NLRB Reverts Back to Pre-Browning-Ferris Joint Employer Test
Labor & Employment @lert
Date: December 18, 2017
The shifting labor landscape under the new administration took another U-turn late last week when the National Labor Relations Board (NLRB or Board) overturned the August 2015 Browning-Ferris joint employment test. By a vote of 3‑2, the Republican-majority NLRB returned to the pre-2015 standard used to determine joint employer status.
Before August 2015, the standard in place for decades was that for joint employer status to be established, both entities had to control and/or determine essential terms and conditions of employment. Such essential terms and conditions of employment typically included the ability to hire, fire, supervise and direct employees. Furthermore, the type of control over the essential terms and conditions had to be immediate and direct. The issue before the Board in the 2015 Browning-Ferris Industries of California, Inc. case was whether recycling company Browning-Ferris could be considered a joint employer with LeadPoint, a staffing company which supplied some of its workers. Since LeadPoint hired, fired, disciplined and evaluated its own employees, there was little chance of finding Browning‑Ferris to be a joint employer under the established standard.
However, the NLRB altered the standard, reasoning that because the way in which work is performed had changed in recent years, a change in the law was necessary. The Browning-Ferris majority was driven by a desire to ensure that collective bargaining is not foreclosed by business relationships that allegedly deny employees the right to bargain with employers that share control over essential terms and conditions of employment. The Board’s new test found joint employment status when two entities share or determine together matters governing the essential terms and conditions of employment. The control exercised no longer had to be immediate or direct. Additionally, the Board added on to the definition of essential terms and conditions to include activities such as setting work hours, assigning work and determining the manner and method of work performance. Employers and amici expressed concern that creating liability for them as joint employers of workers they did not actively direct and control would lead to a great deal of uncertainty and instability as they attempted to conduct business.

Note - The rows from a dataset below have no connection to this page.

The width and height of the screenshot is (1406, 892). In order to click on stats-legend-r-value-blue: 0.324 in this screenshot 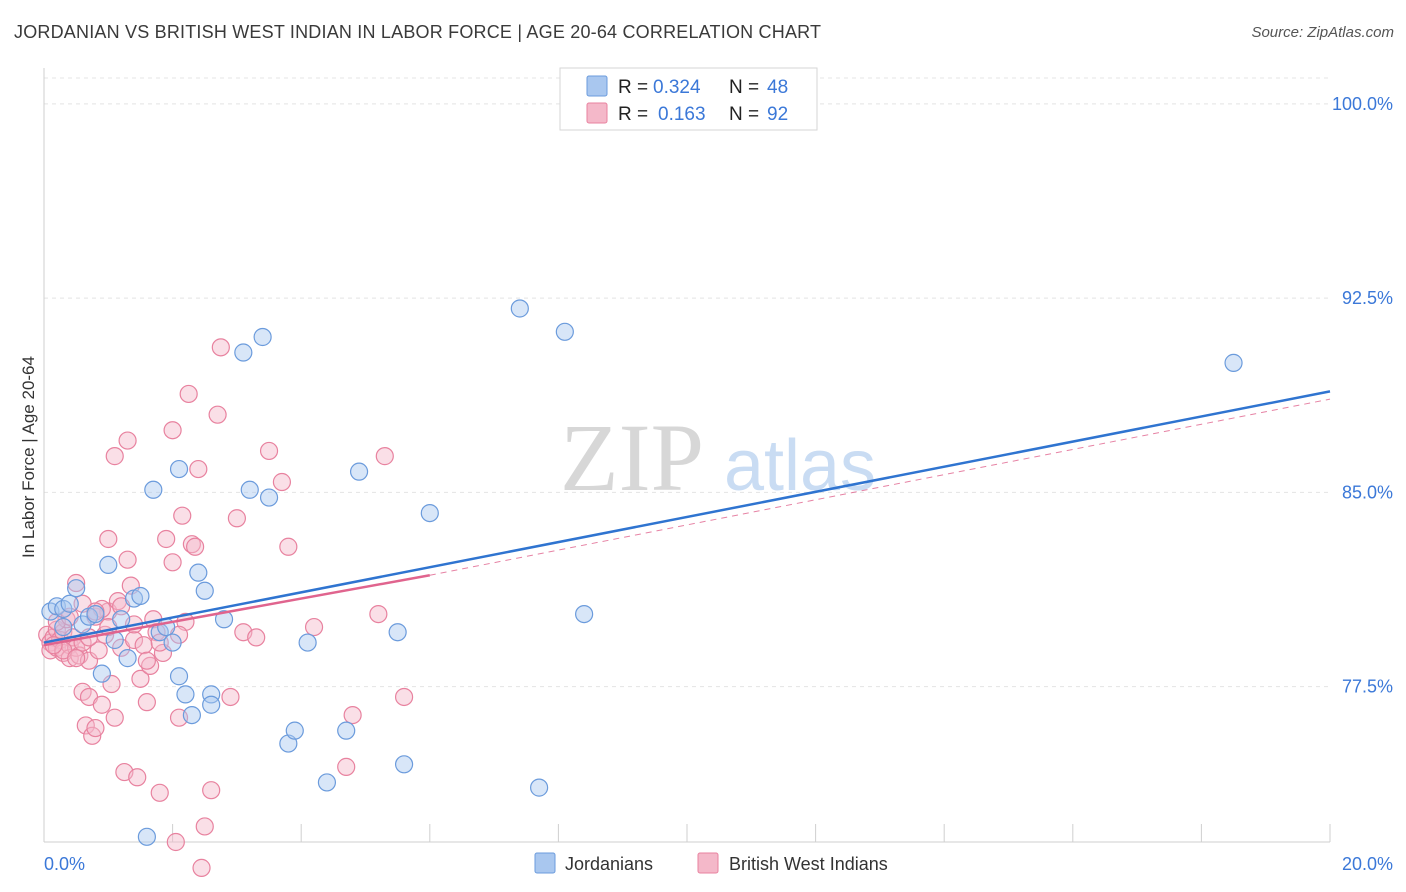, I will do `click(677, 88)`.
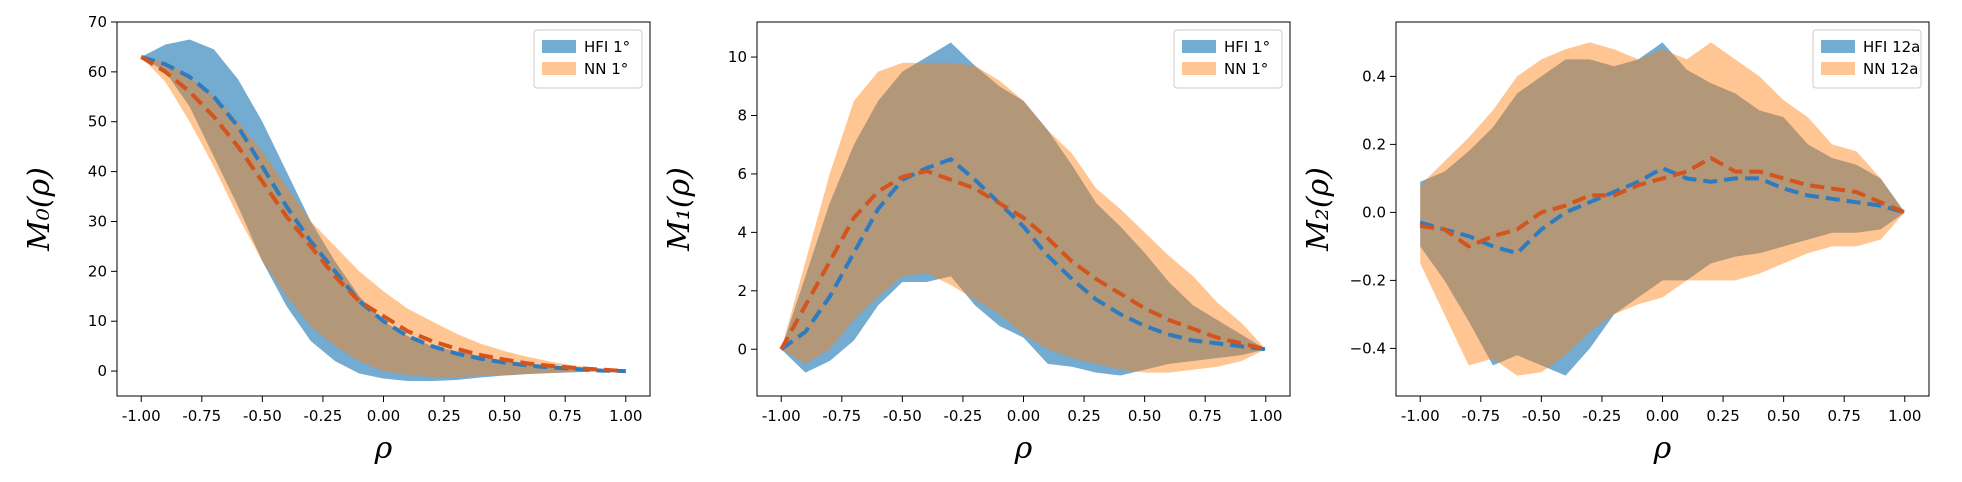 The image size is (1962, 482). Describe the element at coordinates (98, 172) in the screenshot. I see `y-tick-label: 40` at that location.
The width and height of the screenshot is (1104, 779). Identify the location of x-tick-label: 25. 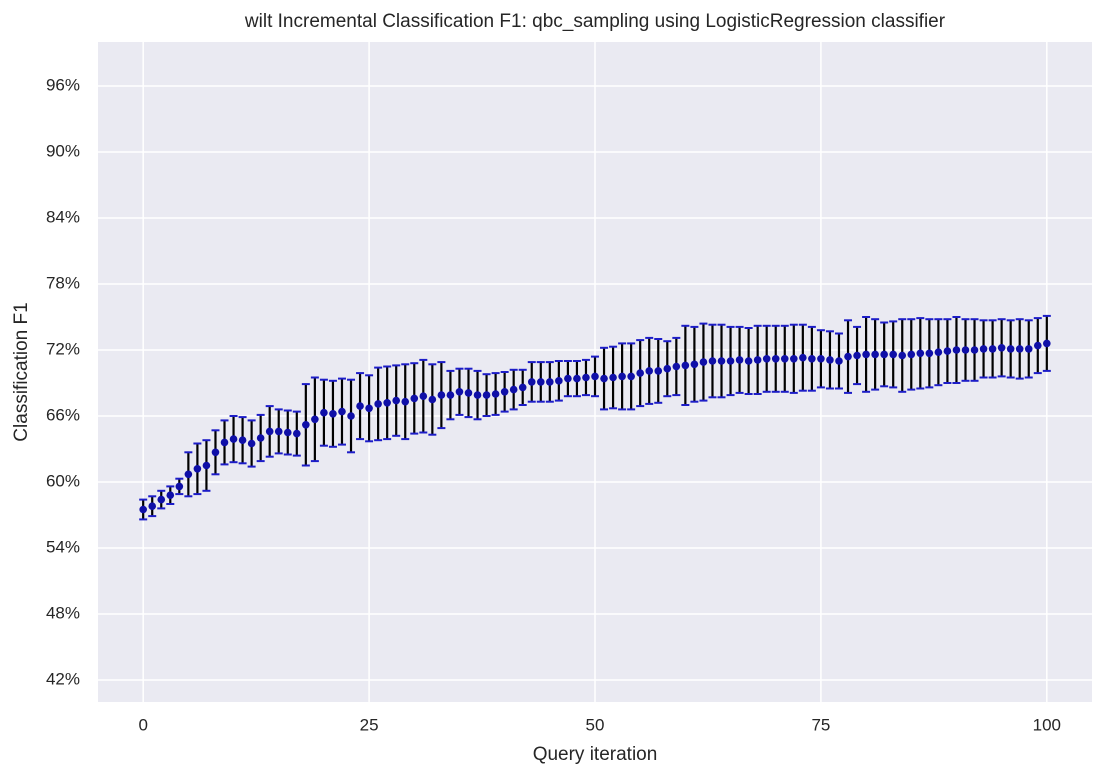
(370, 724).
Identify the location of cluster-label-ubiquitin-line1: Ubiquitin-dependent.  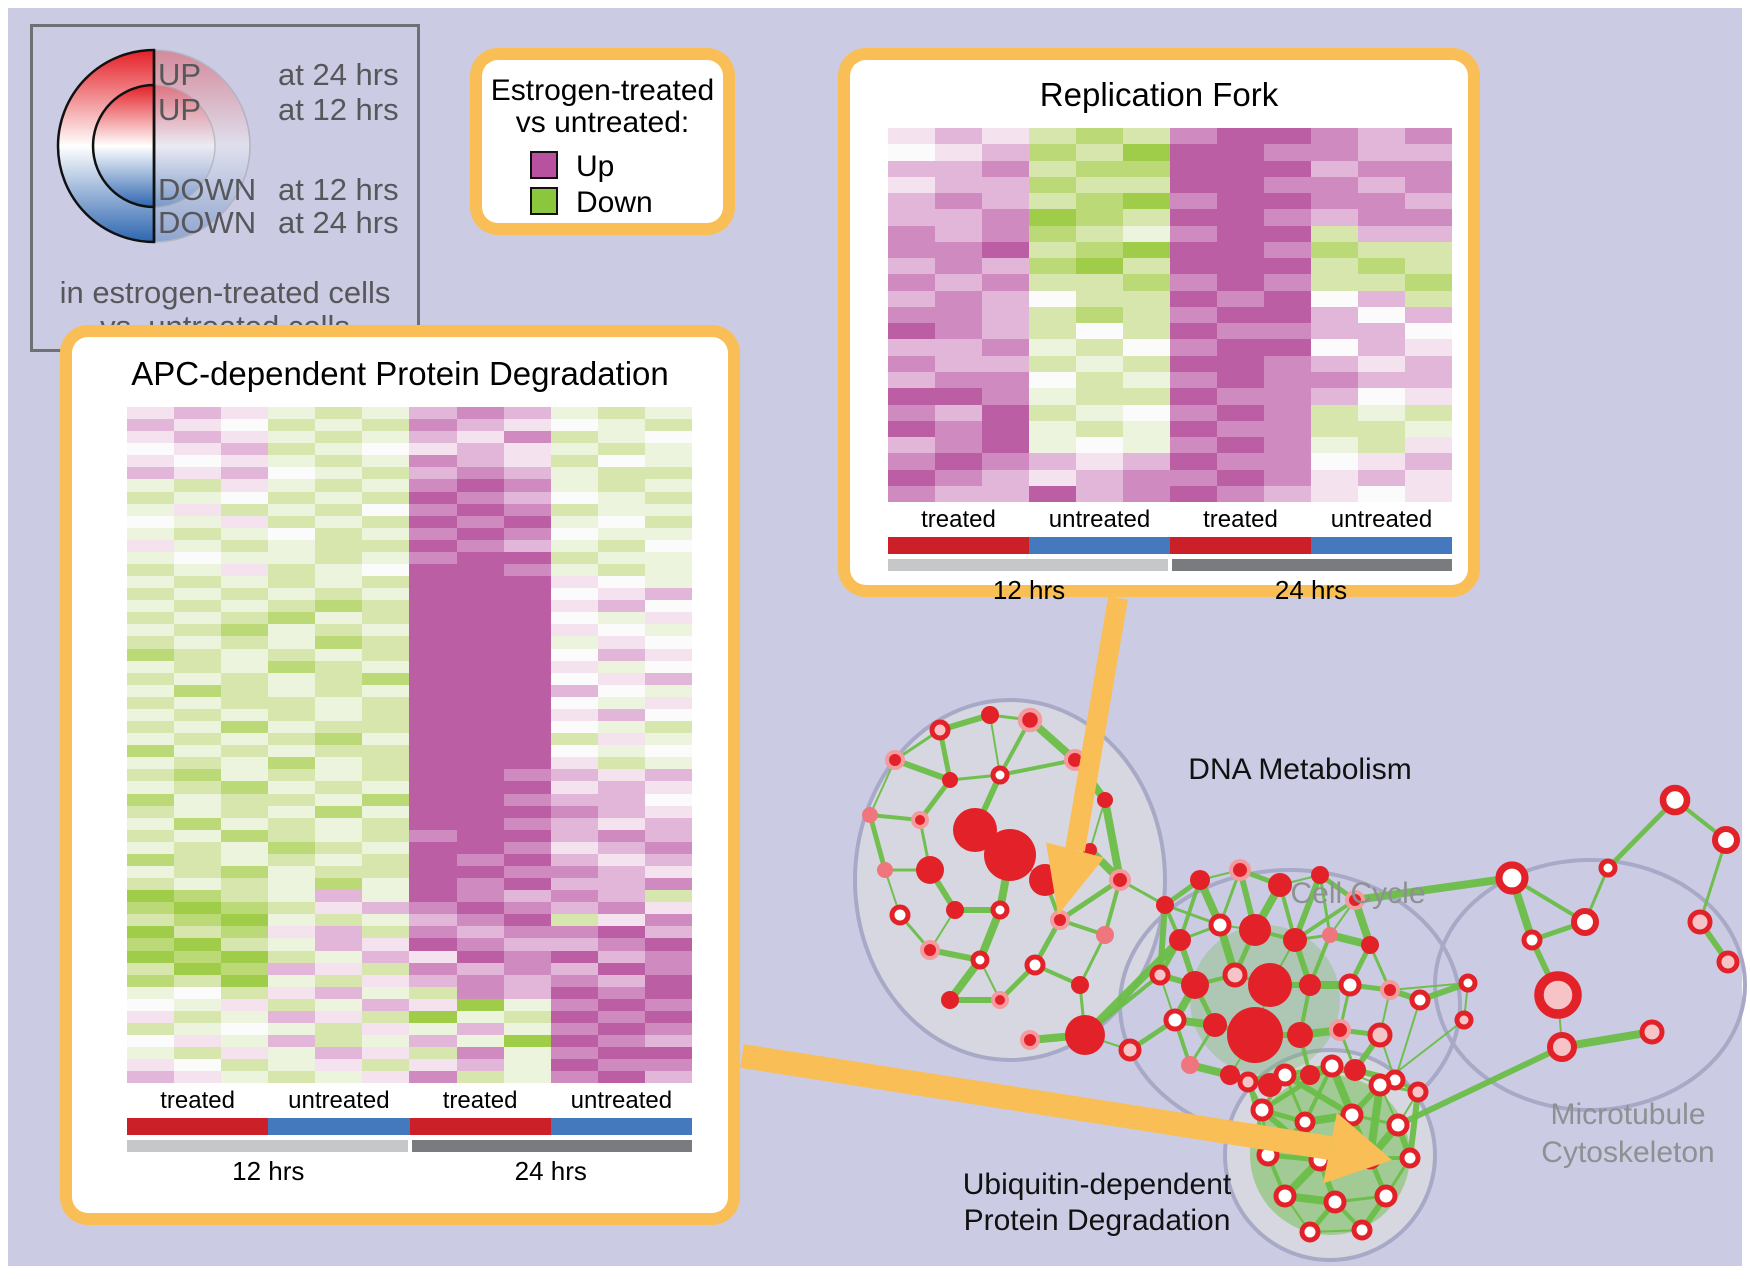
(1097, 1184).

December 14, 2017 Decision
On December 14, 2017, in the Hy-Brand Industrial Contractors Ltd. and Brandt Construction Co. cases, the Board affirmed an administrative law judge decision that found five Hy-Brand employees and two Brandt employees had been unlawfully discharged from their employment for having engaged in work stoppages based upon concerns involving wages, benefits and workplace safety in violation of their rights under Section 8(a)(1) of the National Labor Relations Act. However, splitting along party lines, the majority of the Board then proceeded to expressly overrule the legal standard in Browning-Ferris for determining a joint employer even though it was inessential to affirming the holding of the administrative law judge that the employees at issue had been unlawfully discharged. The Board overruled the legal standard in Browning-Ferris that allowed for a determination of joint employers even when the two entities had never exercised joint control over essential terms and conditions of employment, and/or when any joint control is not “direct and immediate,” but when there exists merely “reserved” joint control, or indirect control, or control that is “limited and routine.” On December 14, the Board found the joint employer status shall once again require proof that putative joint employer entities have exercised joint control over essential employment terms (rather than merely having “reserved” the right to exercise control), that the control must be “direct and immediate” (rather than indirect), and that joint employer status will not result from control that is “limited and routine.”